High tech - for advanced ships a planet is a much smaller piece of terrain, a hill rather than a mountain. They can more easily afford to change orbits, to drop below minimum orbit al velocity or go over the maximum, and can perform delta-V heavy manoeuvres such as change the orbital inclination. The ultimate of course is a ship that has drives powerful enough to reverse its orbit completely, surprising its opponent when it emerges around the opposite side of the planet to what was expected. With higher acceleration and delta-V the seeding of orbits becomes less effective, much easier to dodge than with a low powered spacecraft.
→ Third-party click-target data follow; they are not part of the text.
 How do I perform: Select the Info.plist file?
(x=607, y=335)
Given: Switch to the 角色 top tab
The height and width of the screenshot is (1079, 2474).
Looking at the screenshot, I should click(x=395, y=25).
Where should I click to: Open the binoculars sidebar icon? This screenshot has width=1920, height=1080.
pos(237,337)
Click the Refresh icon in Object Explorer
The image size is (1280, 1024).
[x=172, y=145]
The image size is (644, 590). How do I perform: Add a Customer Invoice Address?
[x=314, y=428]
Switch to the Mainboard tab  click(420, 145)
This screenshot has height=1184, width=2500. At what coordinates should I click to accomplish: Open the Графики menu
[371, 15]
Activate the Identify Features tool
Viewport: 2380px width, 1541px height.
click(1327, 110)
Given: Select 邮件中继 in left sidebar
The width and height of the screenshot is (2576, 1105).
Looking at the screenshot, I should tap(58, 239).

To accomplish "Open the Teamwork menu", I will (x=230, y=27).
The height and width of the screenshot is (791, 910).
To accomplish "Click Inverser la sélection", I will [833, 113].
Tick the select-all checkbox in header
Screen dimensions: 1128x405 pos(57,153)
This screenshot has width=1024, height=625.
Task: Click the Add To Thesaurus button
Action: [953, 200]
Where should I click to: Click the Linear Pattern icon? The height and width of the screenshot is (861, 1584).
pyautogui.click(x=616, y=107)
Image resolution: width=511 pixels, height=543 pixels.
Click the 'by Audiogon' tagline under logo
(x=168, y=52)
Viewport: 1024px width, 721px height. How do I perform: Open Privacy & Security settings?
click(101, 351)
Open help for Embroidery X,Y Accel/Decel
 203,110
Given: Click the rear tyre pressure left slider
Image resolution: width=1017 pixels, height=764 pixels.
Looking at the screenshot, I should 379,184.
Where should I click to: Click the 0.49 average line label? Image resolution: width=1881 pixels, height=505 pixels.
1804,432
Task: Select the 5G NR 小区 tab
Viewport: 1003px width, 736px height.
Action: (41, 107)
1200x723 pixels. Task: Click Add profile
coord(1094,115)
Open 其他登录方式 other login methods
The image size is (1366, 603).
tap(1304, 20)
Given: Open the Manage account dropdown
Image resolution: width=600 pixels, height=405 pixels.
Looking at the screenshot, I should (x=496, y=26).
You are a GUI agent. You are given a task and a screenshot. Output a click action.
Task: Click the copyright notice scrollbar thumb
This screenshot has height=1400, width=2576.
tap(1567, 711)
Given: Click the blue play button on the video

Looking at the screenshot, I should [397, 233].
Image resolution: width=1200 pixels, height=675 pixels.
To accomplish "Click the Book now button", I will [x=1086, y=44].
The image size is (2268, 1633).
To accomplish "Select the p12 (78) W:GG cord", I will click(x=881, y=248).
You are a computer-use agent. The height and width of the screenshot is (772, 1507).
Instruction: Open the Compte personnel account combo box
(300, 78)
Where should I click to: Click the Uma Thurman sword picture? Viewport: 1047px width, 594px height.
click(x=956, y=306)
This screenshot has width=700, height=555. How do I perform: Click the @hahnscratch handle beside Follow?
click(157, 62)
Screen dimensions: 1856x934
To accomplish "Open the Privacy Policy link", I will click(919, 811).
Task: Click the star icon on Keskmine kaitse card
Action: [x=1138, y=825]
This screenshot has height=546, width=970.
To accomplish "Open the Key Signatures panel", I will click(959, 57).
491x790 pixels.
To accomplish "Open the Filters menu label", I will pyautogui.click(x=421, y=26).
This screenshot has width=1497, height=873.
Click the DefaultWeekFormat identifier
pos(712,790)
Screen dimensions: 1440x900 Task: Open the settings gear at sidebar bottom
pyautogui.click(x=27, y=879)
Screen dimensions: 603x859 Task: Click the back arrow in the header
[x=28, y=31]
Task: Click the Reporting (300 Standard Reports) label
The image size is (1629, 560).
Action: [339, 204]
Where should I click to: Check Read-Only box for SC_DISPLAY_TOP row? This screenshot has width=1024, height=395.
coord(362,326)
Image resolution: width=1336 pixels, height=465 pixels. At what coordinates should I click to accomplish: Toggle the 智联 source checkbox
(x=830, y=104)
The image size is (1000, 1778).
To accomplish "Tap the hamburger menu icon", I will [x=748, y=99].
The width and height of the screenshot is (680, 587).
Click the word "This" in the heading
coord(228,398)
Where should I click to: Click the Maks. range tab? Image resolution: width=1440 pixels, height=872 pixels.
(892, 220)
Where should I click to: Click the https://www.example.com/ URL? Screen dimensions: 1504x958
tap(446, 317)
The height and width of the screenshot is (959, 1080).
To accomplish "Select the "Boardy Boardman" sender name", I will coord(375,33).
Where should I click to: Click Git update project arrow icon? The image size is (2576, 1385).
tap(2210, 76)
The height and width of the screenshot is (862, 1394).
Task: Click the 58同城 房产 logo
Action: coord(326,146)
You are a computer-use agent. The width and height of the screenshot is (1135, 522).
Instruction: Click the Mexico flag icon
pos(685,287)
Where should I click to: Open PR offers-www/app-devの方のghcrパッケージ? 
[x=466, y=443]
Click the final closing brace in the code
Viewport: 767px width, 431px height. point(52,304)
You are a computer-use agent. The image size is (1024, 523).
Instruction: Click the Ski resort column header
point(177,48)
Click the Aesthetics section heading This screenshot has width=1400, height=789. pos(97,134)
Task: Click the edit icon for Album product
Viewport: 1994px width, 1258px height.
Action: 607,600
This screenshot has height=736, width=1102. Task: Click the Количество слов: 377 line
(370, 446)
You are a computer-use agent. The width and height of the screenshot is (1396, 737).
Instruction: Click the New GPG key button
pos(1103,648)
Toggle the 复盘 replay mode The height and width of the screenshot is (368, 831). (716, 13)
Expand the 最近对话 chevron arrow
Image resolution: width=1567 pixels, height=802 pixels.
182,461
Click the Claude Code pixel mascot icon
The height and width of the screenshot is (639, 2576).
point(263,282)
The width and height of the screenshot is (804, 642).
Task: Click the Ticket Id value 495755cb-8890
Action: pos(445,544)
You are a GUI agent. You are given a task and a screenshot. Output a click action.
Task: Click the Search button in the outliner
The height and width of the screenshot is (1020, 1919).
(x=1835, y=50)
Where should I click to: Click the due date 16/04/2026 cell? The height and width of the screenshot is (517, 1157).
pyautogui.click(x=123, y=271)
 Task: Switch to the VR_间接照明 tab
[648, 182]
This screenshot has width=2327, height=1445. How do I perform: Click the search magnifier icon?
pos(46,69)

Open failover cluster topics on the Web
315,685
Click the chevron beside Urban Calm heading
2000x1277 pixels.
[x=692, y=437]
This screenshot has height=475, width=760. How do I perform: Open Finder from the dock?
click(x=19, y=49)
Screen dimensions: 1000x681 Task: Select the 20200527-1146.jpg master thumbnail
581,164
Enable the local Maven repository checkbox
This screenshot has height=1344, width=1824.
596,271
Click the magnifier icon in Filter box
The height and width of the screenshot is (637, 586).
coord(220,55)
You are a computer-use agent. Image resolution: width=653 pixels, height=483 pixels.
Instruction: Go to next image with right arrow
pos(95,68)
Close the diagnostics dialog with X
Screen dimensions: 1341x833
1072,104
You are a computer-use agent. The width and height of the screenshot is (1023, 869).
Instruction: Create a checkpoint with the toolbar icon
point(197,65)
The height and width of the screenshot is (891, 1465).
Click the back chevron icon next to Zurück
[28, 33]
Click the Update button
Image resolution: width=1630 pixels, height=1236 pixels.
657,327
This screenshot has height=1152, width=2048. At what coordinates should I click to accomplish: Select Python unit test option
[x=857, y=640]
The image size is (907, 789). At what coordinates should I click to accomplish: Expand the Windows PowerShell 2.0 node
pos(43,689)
Low tech - with low levels of acceleration, even if the spacecraft has a high delta-V, changing orbits can take days if not weeks. The position of the enemy will be highly predictable, and so kinetic weapons become very important. The advantage converted by different orbits will be much more apparent, as it is harder for anyone to turn the tables on their opponent. Most tactics would be a combination of manoeuvring into a good position, and using kinetics to force the enemy into a bad one. Low tech ships would also gain a large advantage by being able to dip into the atmosphere, as this provides essentially free deceleration, saving reaction mass.
Adding more heavenly bodies to the mix vastly increases the tactical possibilities. While 'planets' per se do not do much, moons do. A gas giant with seven or eight moons is a extremely complicated system, and has travel times of only hours or days as opposed to years between planets, and that is with Hohmann orbits. High acceleration, low delta-V spacecraft could follow complicated routes, sling-shoting themselves around the moons to gain an unexpected position. For much of the time they could be out of sight of the enemy, making it a scenario reminiscent of The Hunt for Red October. The fact that moons often have lower gravity than planets also means that the manoeuvres in proximity to them can be more extreme given the same tech level. It even brings up the possibility of landing on a moon, camouflaging the spacecraft, waiting for the enemy to pass by, and then launching and taking them by surprise. The changes imposed by tech levels are the same as those for a single planet, so I won't both to go into detail. This kind of setting will be the most complicated for a SF aficionado to get right, and I would suggest finding a solar system simulator to model the setting before attempting to figure out a complicated battle. It does lend itself to far more interesting scenarios, however, and will be far more rewarding.